__Complete the following__
a) Rewrite the passage on sentencing from the words "59.The range of" through the words "or Northern Ireland.", replacing "offender" with "convicted person".
b) Using the passage on sentencing, mark each statement yes or no and quote the words that settle it: (i) The Lord Chief Justice chairs the Sentencing Guidelines Council. (ii) Drug abstinence orders are already in full use. (iii) Attendance centre requirements apply to those under 25.
c) Extend the passage on sentencing past its final sentence.

__Excerpted text__
__________

56.Sections 167 to 173 set up the Sentencing Guidelines Council, a new body which will produce sentencing guidelines for all criminal courts and guidelines on the allocation of cases between courts. Sentencing guidelines enable courts to approach sentence in any case from a common starting point. They are also intended to enable practitioners and the public generally to know what that starting point will be. The Act creates a new Council to promulgate those guidelines and provides for the existing Sentencing Advisory Panel to tender its advice to that Council. The Council will create guidelines across a wide range of issues that are relevant to sentencing and Courts will be obliged to take the guidelines into account when deciding a sentence. The Council will be chaired by the Lord Chief Justice and will consist of 7 further judicial members and 4 non-judicial members. In addition, the Home Secretary will appoint an observer who will bring to the Council experience of sentencing policy and the administration of sentences
57.Section 174 replaces the existing duties on courts to provide reasons for sentence, with a new overarching duty to provide reasons and explain the sentence. The court is required to give reasons if it departs from a recommended guideline. Section 175 expands the existing duty on the Home Secretary in section 95 of the Criminal Justice Act 1991 to publish information on the effectiveness of sentencing.
58.Chapter 2 provides for community orders for offenders aged 16 or over. There are currently a number of different community orders: community rehabilitation orders, community punishment orders, community punishment and rehabilitation orders, curfew orders, drug treatment and testing orders, drug abstinence orders (being piloted), and exclusion orders (not yet commenced). This Act creates a single generic community sentence, which combines requirements currently available under different community sentences.
59.The range of requirements available with a generic community sentence will be:
Compulsory (unpaid) work;
Participation in any specified activities;
Programmes aimed at changing offending behaviour;
Prohibition from certain activities;
Exclusion from certain areas;
Mental health treatment (with consent of the offender);
Drug treatment and testing (with consent of the offender);
Alcohol treatment (with consent of the offender);
Attendance centre requirements (for those under 25).
60.Schedules 8 and 9 make provision for breaches of community sentences and their transfer to Scotland or Northern Ireland.

__________

Item coordinate data:
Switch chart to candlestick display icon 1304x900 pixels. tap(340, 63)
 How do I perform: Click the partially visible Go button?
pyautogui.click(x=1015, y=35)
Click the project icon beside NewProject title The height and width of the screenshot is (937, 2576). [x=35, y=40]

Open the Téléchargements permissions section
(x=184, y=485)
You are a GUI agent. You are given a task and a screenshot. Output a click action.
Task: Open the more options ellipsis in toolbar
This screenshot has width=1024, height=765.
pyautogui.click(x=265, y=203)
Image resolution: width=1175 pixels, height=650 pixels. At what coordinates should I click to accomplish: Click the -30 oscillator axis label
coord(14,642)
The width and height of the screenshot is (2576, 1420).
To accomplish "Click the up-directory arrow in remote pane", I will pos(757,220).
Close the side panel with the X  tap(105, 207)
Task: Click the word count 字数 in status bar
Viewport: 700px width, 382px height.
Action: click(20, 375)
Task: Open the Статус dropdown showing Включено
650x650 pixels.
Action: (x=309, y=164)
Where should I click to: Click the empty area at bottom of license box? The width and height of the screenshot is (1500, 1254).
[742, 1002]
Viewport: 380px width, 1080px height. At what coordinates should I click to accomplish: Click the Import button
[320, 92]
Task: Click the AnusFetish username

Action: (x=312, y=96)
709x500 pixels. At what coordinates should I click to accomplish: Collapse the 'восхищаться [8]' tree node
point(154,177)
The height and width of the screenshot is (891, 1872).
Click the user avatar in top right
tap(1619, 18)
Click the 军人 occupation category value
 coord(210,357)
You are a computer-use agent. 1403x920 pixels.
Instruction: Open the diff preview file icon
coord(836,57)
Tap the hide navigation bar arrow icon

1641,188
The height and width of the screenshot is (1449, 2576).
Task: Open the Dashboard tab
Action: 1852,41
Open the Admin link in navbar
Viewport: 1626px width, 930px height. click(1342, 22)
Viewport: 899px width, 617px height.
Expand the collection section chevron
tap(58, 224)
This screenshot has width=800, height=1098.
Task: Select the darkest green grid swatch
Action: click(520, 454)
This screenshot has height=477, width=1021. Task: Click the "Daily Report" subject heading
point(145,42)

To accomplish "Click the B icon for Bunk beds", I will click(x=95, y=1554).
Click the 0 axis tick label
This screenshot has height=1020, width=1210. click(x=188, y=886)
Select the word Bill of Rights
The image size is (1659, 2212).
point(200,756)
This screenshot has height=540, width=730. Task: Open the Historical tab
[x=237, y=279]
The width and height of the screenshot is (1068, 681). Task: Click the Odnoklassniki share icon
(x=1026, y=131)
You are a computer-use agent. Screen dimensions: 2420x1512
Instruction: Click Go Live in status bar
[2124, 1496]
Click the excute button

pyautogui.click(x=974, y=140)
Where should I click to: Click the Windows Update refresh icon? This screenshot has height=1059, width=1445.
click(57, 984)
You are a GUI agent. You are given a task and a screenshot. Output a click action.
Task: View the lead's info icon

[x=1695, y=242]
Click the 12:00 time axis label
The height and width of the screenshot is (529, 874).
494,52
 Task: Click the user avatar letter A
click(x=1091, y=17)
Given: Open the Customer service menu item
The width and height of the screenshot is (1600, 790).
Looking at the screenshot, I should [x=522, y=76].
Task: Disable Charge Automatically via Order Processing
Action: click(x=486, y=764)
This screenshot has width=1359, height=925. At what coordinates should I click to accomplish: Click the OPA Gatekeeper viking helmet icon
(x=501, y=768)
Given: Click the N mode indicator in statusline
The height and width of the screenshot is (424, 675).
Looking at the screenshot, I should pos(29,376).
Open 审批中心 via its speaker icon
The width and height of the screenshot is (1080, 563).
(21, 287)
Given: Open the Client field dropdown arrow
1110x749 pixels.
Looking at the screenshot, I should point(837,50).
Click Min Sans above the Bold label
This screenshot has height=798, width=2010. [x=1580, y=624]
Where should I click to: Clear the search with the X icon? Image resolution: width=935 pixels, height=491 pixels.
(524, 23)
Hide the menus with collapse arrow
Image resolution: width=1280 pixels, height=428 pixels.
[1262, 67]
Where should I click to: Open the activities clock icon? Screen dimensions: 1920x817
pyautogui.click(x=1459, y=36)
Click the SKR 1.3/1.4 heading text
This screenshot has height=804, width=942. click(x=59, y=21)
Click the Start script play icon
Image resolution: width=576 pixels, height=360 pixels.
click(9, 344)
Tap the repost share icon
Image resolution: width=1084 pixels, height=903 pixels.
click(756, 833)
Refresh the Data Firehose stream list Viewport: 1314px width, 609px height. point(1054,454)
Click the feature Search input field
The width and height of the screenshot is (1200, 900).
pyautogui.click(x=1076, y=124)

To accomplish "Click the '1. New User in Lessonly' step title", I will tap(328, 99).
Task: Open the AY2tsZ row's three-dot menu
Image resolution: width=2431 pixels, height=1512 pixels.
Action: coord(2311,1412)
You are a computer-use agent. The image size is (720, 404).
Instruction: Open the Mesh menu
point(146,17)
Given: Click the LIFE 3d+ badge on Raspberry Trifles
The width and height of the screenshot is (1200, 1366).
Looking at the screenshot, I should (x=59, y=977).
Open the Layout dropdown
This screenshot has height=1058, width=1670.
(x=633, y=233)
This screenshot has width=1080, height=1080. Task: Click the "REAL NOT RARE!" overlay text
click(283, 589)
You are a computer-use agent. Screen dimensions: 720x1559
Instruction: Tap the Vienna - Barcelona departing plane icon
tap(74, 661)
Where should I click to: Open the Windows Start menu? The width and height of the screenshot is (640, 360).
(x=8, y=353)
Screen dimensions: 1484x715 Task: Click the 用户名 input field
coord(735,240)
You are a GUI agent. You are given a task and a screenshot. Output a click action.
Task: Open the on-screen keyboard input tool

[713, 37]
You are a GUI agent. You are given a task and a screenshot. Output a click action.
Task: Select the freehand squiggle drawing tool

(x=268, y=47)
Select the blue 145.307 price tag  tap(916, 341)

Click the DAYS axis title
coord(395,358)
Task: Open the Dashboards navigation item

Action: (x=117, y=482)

__________

__Answers for this exercise__
a)
59.The range of requirements available with a generic community sentence will be:
Compulsory (unpaid) work;
Participation in any specified activities;
Programmes aimed at changing offending behaviour;
Prohibition from certain activities;
Exclusion from certain areas;
Mental health treatment (with consent of the convicted person);
Drug treatment and testing (with consent of the convicted person);
Alcohol treatment (with consent of the convicted person);
Attendance centre requirements (for those under 25).
60.Schedules 8 and 9 make provision for breaches of community sentences and their transfer to Scotland or Northern Ireland.

b)
(i) Yes: "The Council will be chaired by the Lord Chief Justice"
(ii) No: "drug abstinence orders (being piloted)"
(iii) Yes: "Attendance centre requirements (for those under 25)"

c)
61.Chapter 3 contains new provisions in relation to short prison sentences of less than 12 months. Currently an offender serving a prison sentence of less than 12 months is released automatically at the half way point of the sentence, and the second half of the sentence is not subject to any licence conditions. Following the recommendations of the Halliday Report ‘Making Punishments Work’, new sentences of less than 12 months have been developed which are designed to provide a more effective framework within which to address the needs of offenders.
62.Sections 181 and 182 make provision for the new sentence (described in the Halliday report as “custody plus”), that will replace all short prison sentences of under 12 months (with the exception of intermittent custody). It will be made up of a short period in custody of up to 3 months (to fulfil the punishment purpose of the sentence) followed by a longer period under supervision in the community (to fulfil the reparation and crime reduction purposes of the sentence) of a minimum of 6 months. At the point of sentence the court will specify the lengths of the two parts and attach specific requirements, based upon those available under the generic community sentence, to the supervision part of the sentence so as to address the rehabilitative needs of the offender.
63.If the court deems it appropriate, and the offender consents, the custodial part of the sentence can be served intermittently. Sections 183 to 186 outline this sentence. Where an intermittent custody order is made the custodial periods will be served in short blocks of a few days at a time, while the licence period runs between the blocks (and may continue after the last custodial period). Intermittent custody will enable offenders to maintain jobs, family ties or education, all of which have been shown to play a part in reducing re-offending. This will be a new type of sentence in England and Wales, although there are similar systems in Europe. It will be piloted in two sites before a decision is made on whether to implement it more widely. If an offender fails to comply with the terms of the community part of the sentence he will be returned to custody. As with all recalls, the Parole Board will decide when he is to be re-released.
64.Schedules 10 and 11 set out the provisions for dealing with revocation and amendment of custody plus and intermittent custody orders, and for their transfer to Scotland and Northern Ireland.
65.Sections 189 to 194 deal with suspended sentences. At present a custodial sentence can be suspended for between one and two years provided that the offence warrants custody and the suspension is justified by the “exceptional circumstances” of the case. A suspended sentence can be combined with a fine or compensation order, but not with a community sentence (although a supervision order can be attached). The custodial sentence is activated by the committal of another imprisonable offence. This Act replaces this sentence with an amended version which is designed to be more widely available and more effective in correcting offending behaviour. The key change is that the court may suspend a short custodial sentence (as described in Section 181) for between six months and two years on condition that the offender undertakes activities in the community. These activities are chosen by the court from the list available under the generic community sentence. If the offender breaches the terms of the suspension the suspended sentence will be activated. The commission of a further offence during the period of suspension will also count as a breach, and the offender’s existing suspended sentence will normally be activated when the court sentences him for the new offence. The provisions dealing with breaches of suspended sentences are set out in Schedule 12 and arrangements for their transfer to Scotland or Northern Ireland in Schedule 13.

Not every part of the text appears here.